You can use this to search for entities with similar names - that's what the CRM client does when it says "Oh, the company you're adding sounds like one you've got before"; this simply means that we got an exact match for the soundEx string.
So far so good - but the database servers (SQL Server, Oracle, Sybase, DB/2) all have their own implementations of a similar algorithm. And this is interesting because it can be applied to WHERE statements as a function, on any string field, not just where someone (us) planned for it.
In 7.1 we've added support for this function in NetServer, so you can access it in your custom SQL. As an example of what it might be good for, I wrote a little utility that helps us combine duplicate persons that arise when a sales rep registers a person for our Online product, and the automated sync later on adds the person as spelled in the Online database. Those spellings - by the sales rep, and by the person, may not always be the same, and so we end up with two records that sound much the same but are not identical. A job for Soundex!
PersonTableInfo p1 = TablesInfo.GetPersonTableInfo();
PersonTableInfo p2 = TablesInfo.GetPersonTableInfo();
ContactTableInfo c1 = TablesInfo.GetContactTableInfo();
Select s = S.NewSelect("Find duplicates");
s.JoinRestriction.InnerJoin(p1.ContactId.Equal(p2.ContactId),
S.ArgumentFunctions.Soundex(p1.Firstname).Equal(S.ArgumentFunctions.Soundex(p2.Firstname))
.And(S.ArgumentFunctions.Soundex(p1.Lastname).Equal(S.ArgumentFunctions.Soundex(p2.Lastname))));
s.RestrictionAnd(p1.PersonId.UnEqual(p2.PersonId));
Here we're looking for person records that belong to the same contact, have similar-sounding first and last names, and are not the same record (important detail...). Suppose we want to fetch these candidates as Row objects...
s.ReturnFields.Add(p1, p2, c1);
using (var qeh = new QueryExecutionHelper(s))
{
while (qeh.Reader.Read())
{
PersonRow personOne = PersonRow.GetFromReader(qeh.Reader, p1);
PersonRow personTwo = PersonRow.GetFromReader(qeh.Reader, p2);
ContactRow contact = ContactRow.GetFromReader(qeh.Reader, c1);
}
}
Note that the Soundex algorithm can be implemented differently by each database - so while this code will work on all of the databases we support, it may not give the exact same results. And you should never store the output from Soundex anywhere for later use because the algorithms might change, the database might move to another server - who knows. But using it within a single SQL statement should work just fine.

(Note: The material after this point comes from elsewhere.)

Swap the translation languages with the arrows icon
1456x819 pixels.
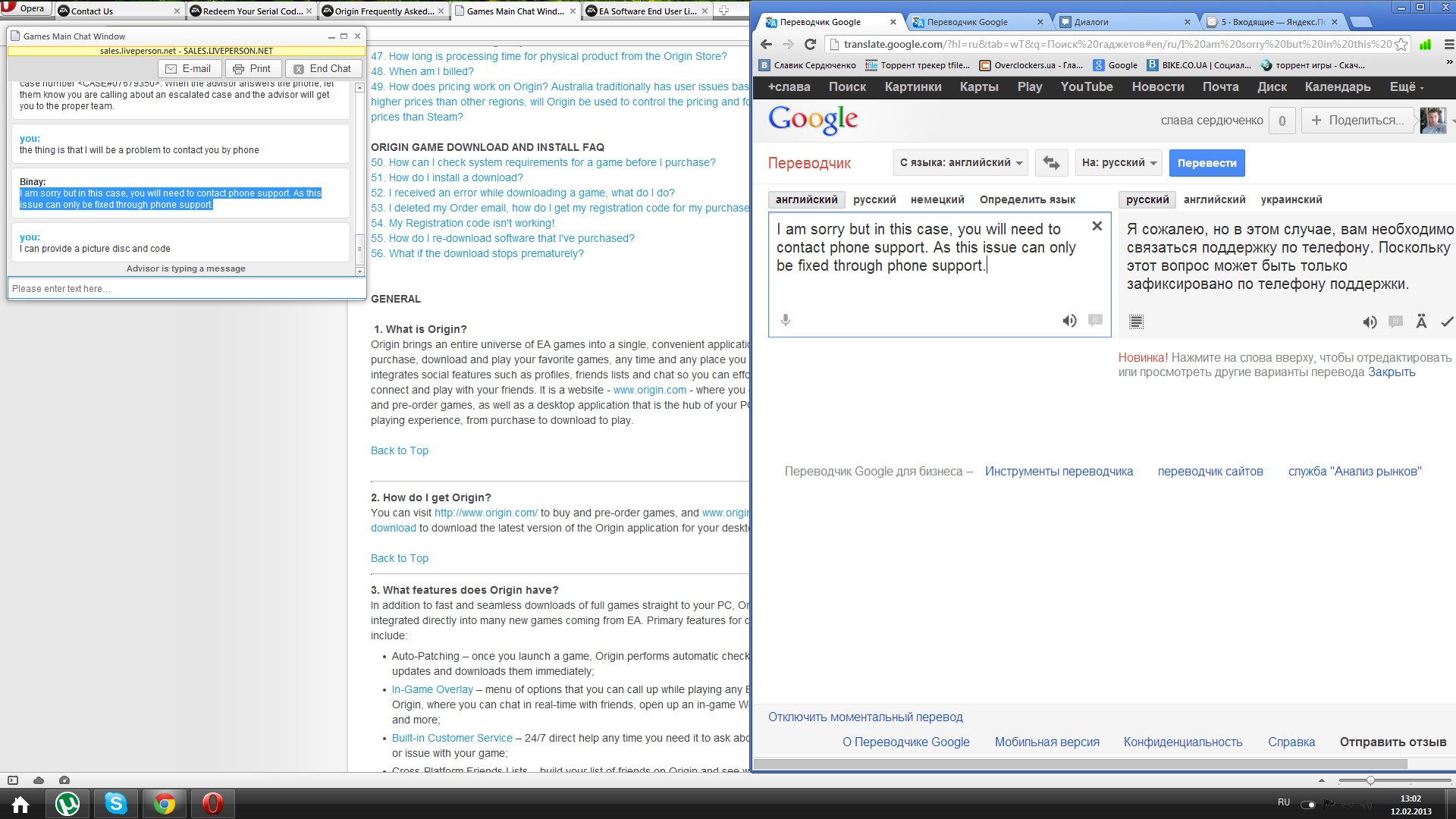coord(1051,163)
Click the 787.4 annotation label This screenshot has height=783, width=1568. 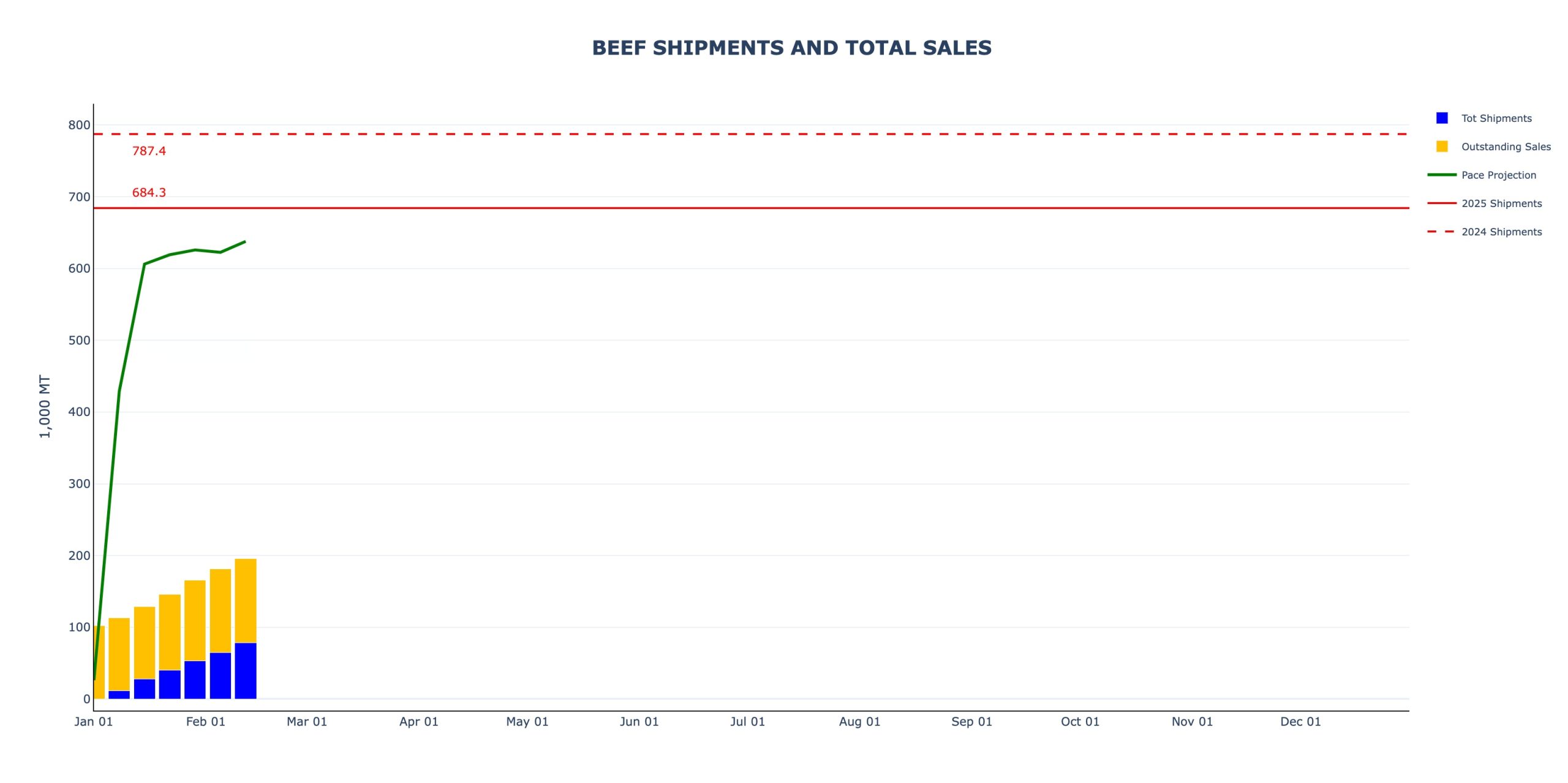click(x=149, y=151)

You could of course fetch all Person records and process them through the Metaphone algorithm in NetServer; that would give you a predictable result, independent of the database. It would also run orders of magnitude slower since you'd be doing the processing outside the database. Your mileage may vary - but as a rule, keeping processing inside the database is good, that is what it's for.